#### Records to use ####
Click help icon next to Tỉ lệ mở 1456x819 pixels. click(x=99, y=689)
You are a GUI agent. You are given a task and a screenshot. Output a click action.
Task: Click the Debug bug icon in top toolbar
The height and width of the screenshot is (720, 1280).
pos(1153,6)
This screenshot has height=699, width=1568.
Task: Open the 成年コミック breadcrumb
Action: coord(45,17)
####
**Requirements**
Repeat these records line for line, without changing anything.

**Exercise answer**
Click help icon next to Tỉ lệ mở 1456x819 pixels. click(x=99, y=689)
You are a GUI agent. You are given a task and a screenshot. Output a click action.
Task: Click the Debug bug icon in top toolbar
The height and width of the screenshot is (720, 1280).
pos(1153,6)
This screenshot has height=699, width=1568.
Task: Open the 成年コミック breadcrumb
Action: coord(45,17)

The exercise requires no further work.